2.8. Nu in het besluit van 11 december 2007 door middel van het daaraan ten grondslag gelegde advies van de bezwaarschriftencommissie de overwegingen in de aangevallen uitspraak ten aanzien van het al dan niet subsidiabel achten van de in hoger beroep in geschil zijnde kosten woordelijk zijn overgenomen en dus ook die wat betreft het impregneren en beschermen van de ondergevels tegen graffity, is het hiertegen gerichte beroep om die reden gegrond en komt dit besluit voor vernietiging in aanmerking. Het dagelijks bestuur dient, met inachtneming van de uitspraak van de rechtbank en de uitspraak van de Afdeling, een nieuw besluit op bezwaar te nemen.
2.9. Het dagelijks bestuur dient op na te melden wijze tot vergoeding van de proceskosten te worden veroordeeld.

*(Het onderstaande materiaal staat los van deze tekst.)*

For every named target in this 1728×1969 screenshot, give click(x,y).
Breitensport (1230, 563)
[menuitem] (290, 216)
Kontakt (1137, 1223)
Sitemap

De Afdeling bestuursrechtspraak van de Raad van State
Recht doende in naam der Koningin:
I. verklaart het hoger beroep gegrond;
II. bevestigt de uitspraak van de rechtbank Amsterdam van 15 augustus 2007 in zaak nr. 02/5307, voor zover aangevallen;
III. verklaart het beroep gericht tegen het besluit van het dagelijks bestuur van 11 december 2007, kenmerk MID/BJZ 98-07-0288, gegrond en vernietigt dit besluit;
IV. veroordeelt het dagelijks bestuur tot vergoeding van bij [appellante] in verband met de behandeling van het hoger beroep opgekomen proceskosten tot een bedrag van € 966,00 (zegge: negenhonderdzesenzestig euro) geheel toe te rekenen aan door een derde beroepsmatig verleende rechtsbijstand; het dient door de gemeente Amsterdam aan [appellante] onder vermelding van het zaaknummer te worden betaald;
V. gelast dat de gemeente Amsterdam aan [appellante] het door haar betaalde griffierecht ten bedrage van € 428,00 (zegge: vierhonderdachtentwintig euro) voor de behandeling van het hoger beroep vergoedt.
Aldus vastgesteld door mr. M. Vlasblom, voorzitter, en mr. W. Konijnenbelt en mr. C.H.M. van Altena, leden, in tegenwoordigheid van mr. R.H.L. Dallinga, ambtenaar van Staat.